(Stored records)
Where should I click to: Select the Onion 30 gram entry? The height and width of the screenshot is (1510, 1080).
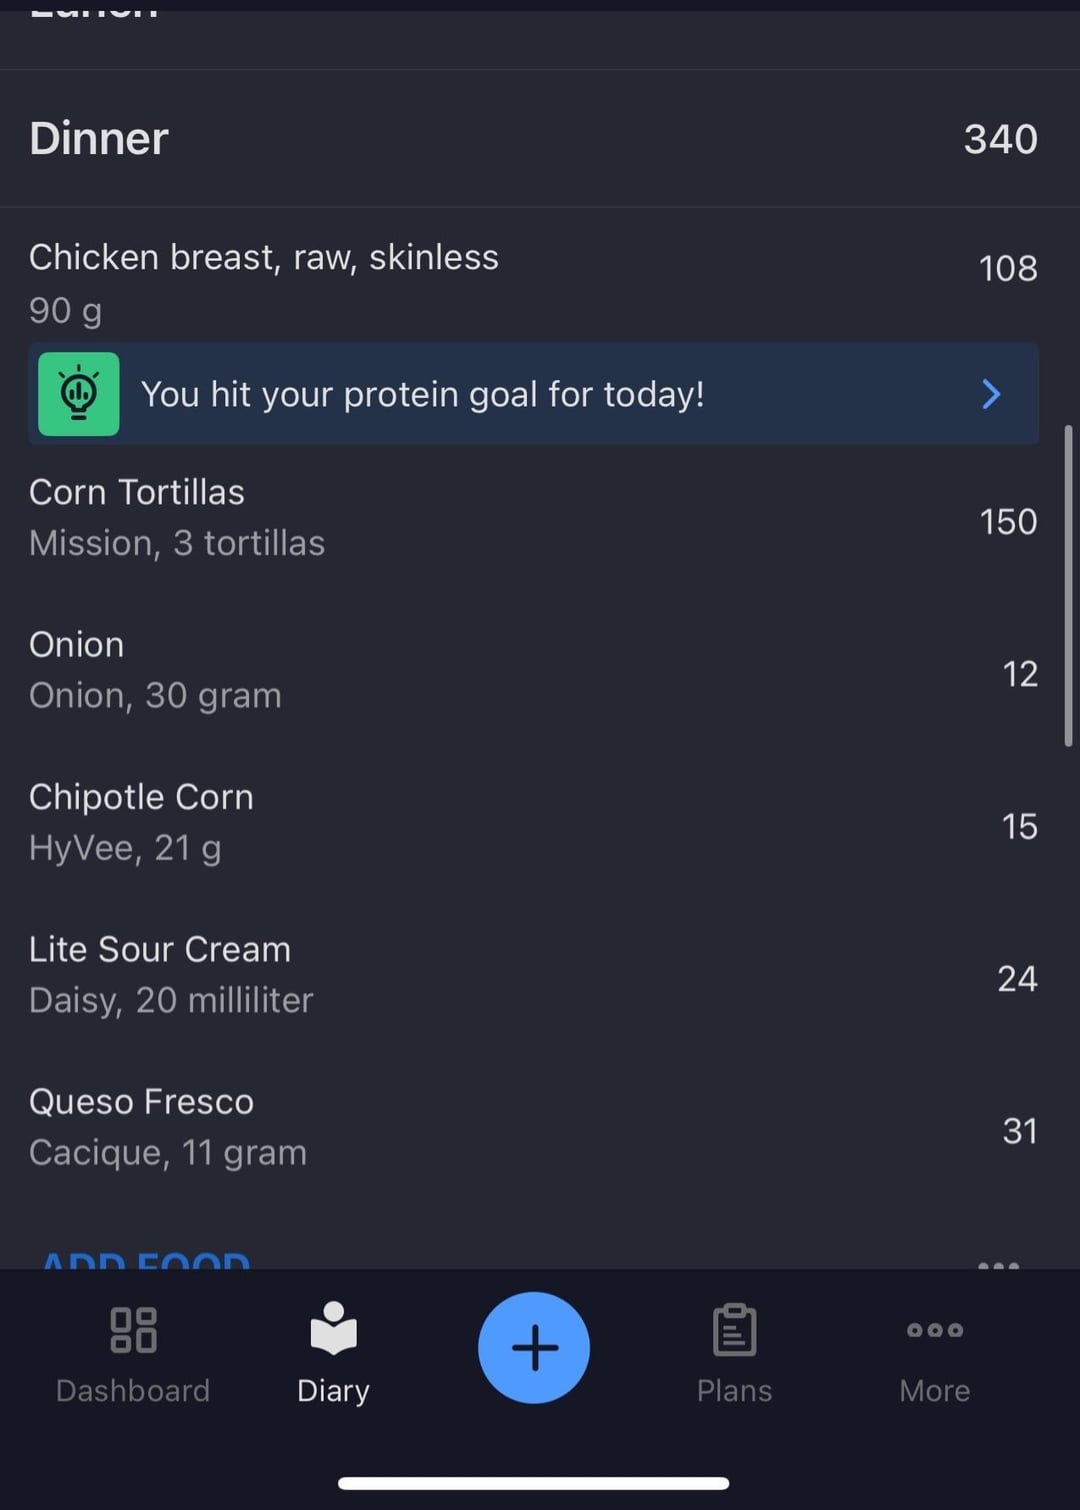(534, 670)
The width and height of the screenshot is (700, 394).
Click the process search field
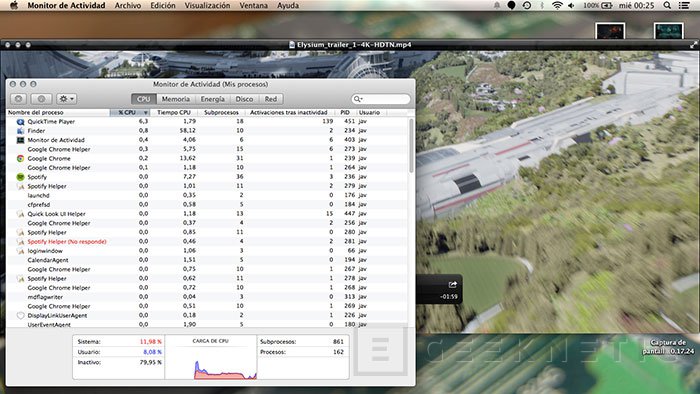(x=381, y=99)
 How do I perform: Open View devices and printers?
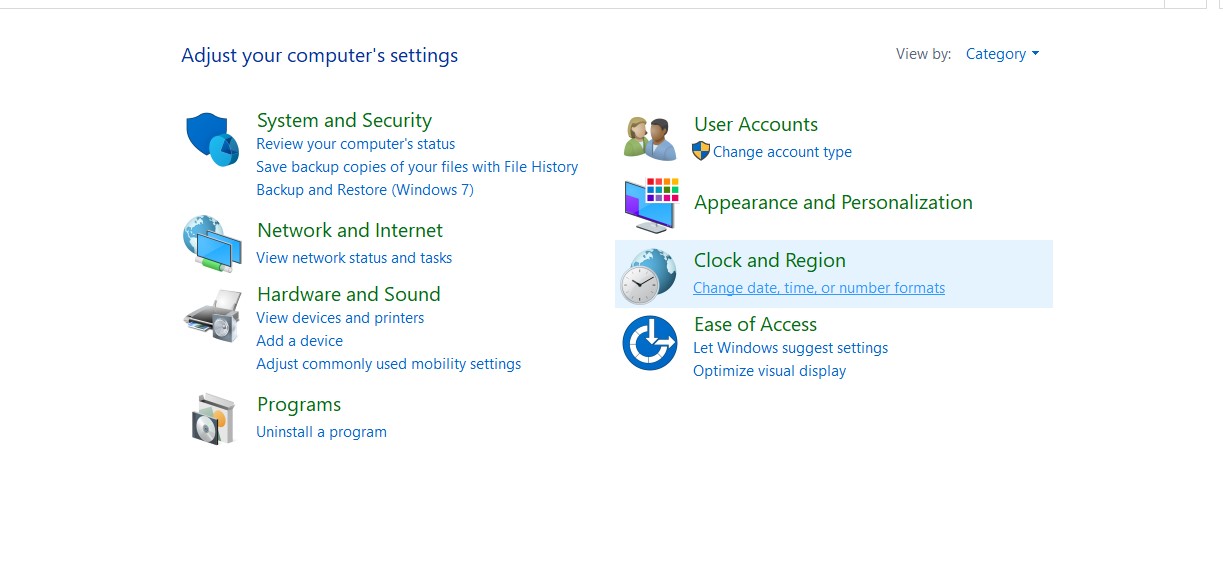(340, 318)
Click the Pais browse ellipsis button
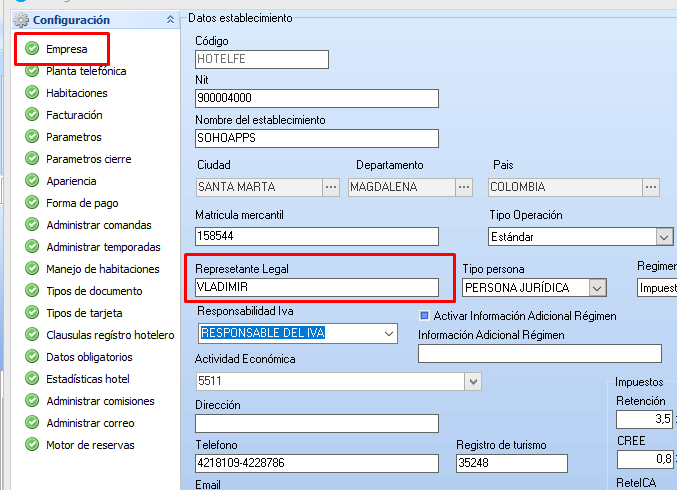677x490 pixels. pyautogui.click(x=651, y=187)
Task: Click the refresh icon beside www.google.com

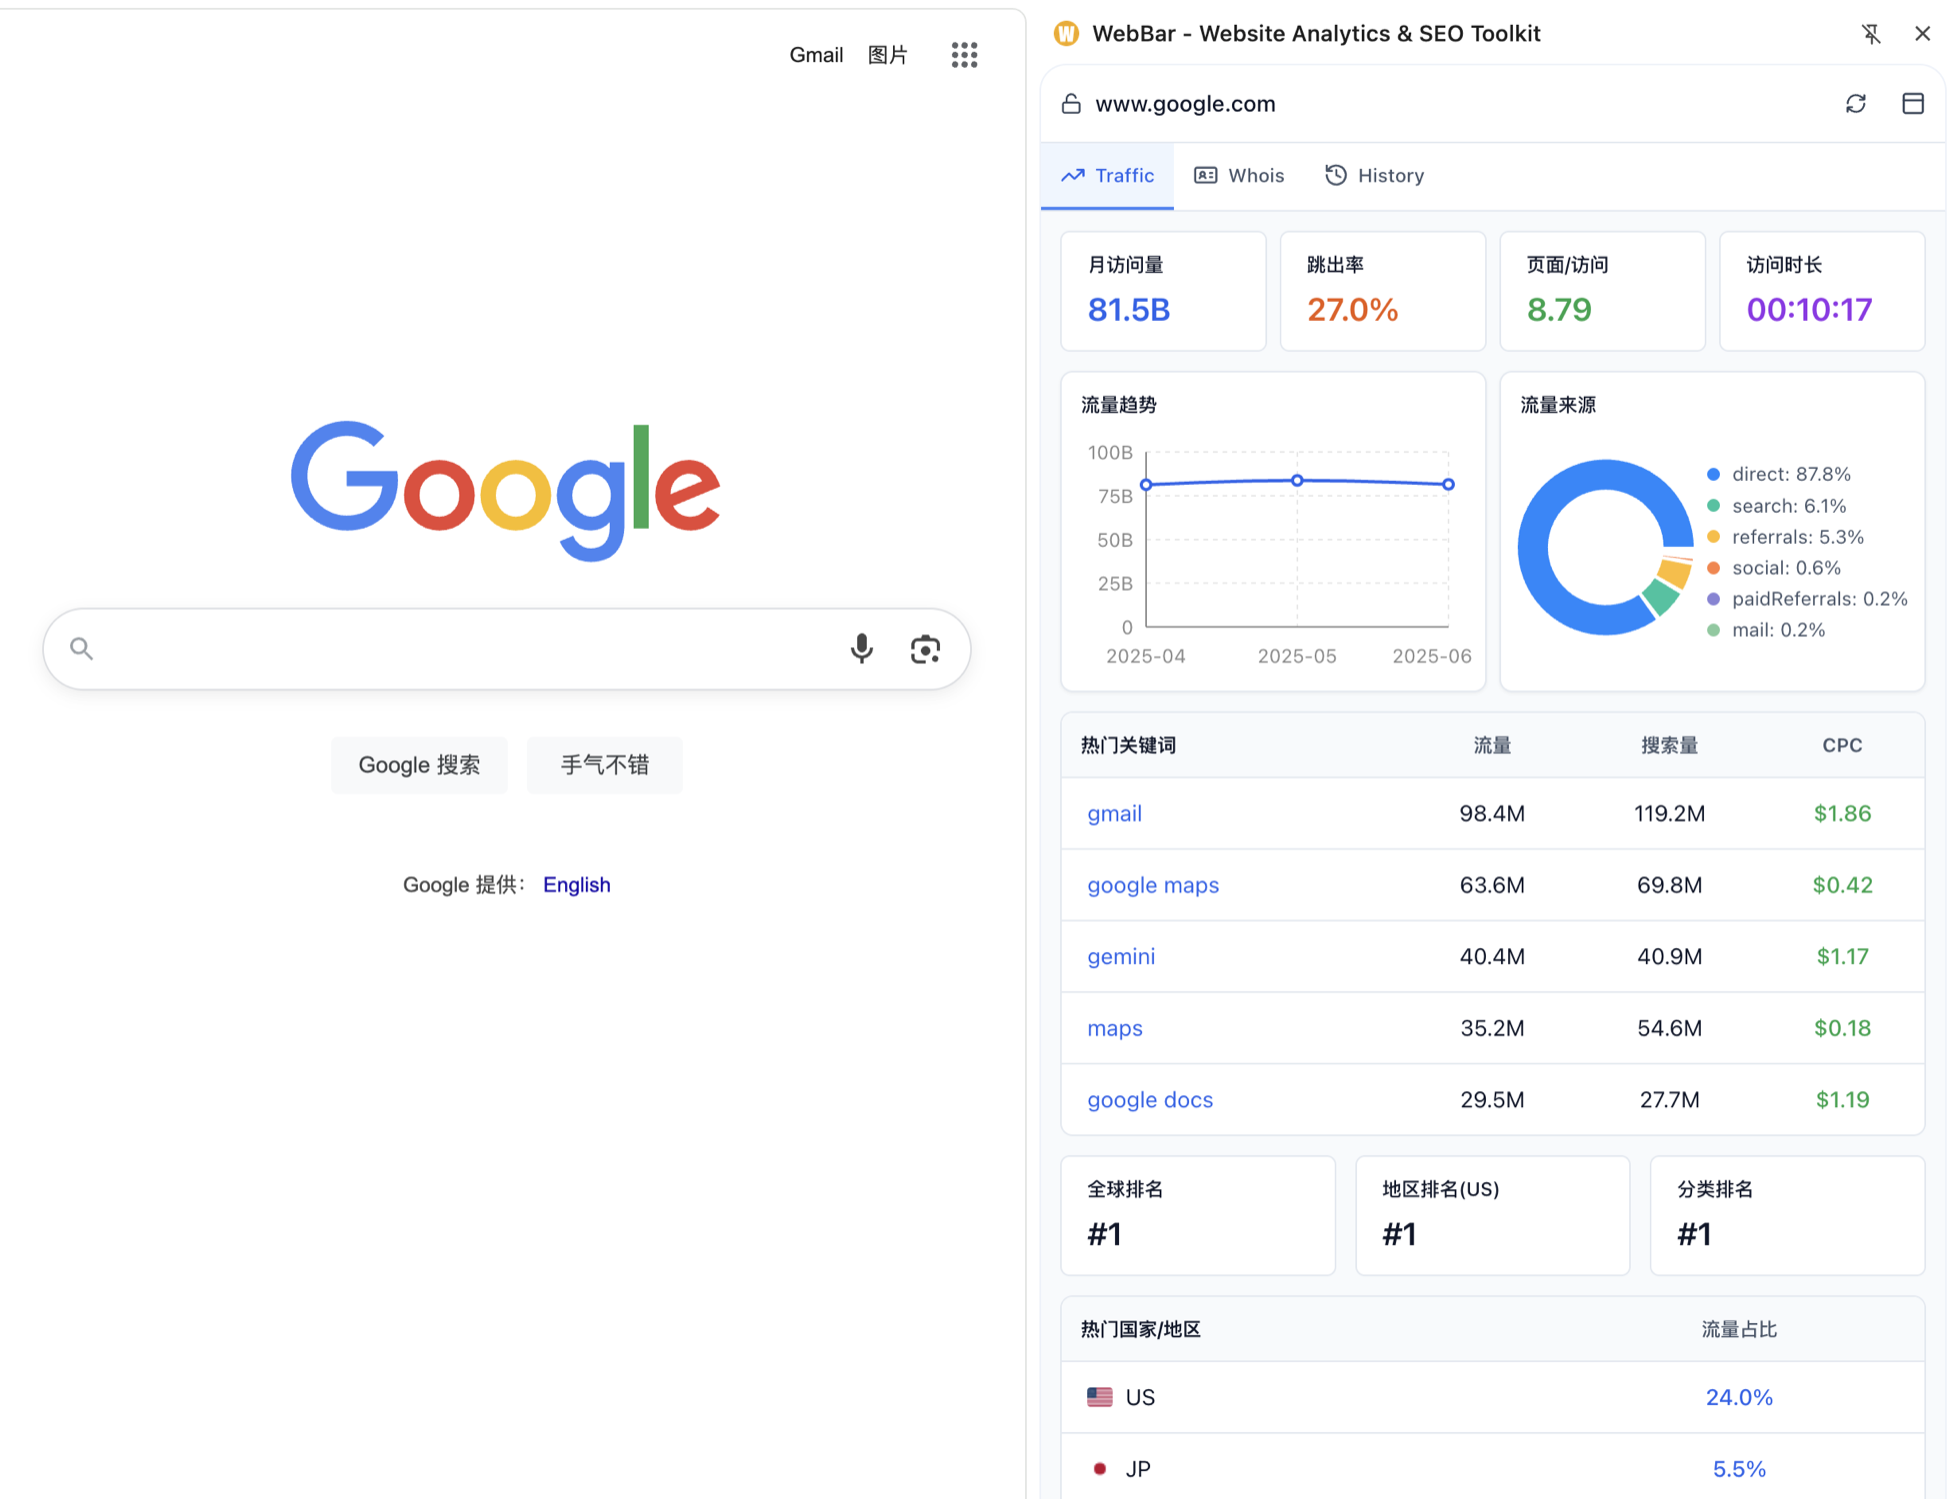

Task to complete ▸
Pick out each line of the entries above that contains the word "screenshot" and copy those lines without changes.

Output of the task ▸
Where should I click to: Select the Onion 30 gram entry? The height and width of the screenshot is (1510, 1080).
The width and height of the screenshot is (700, 394).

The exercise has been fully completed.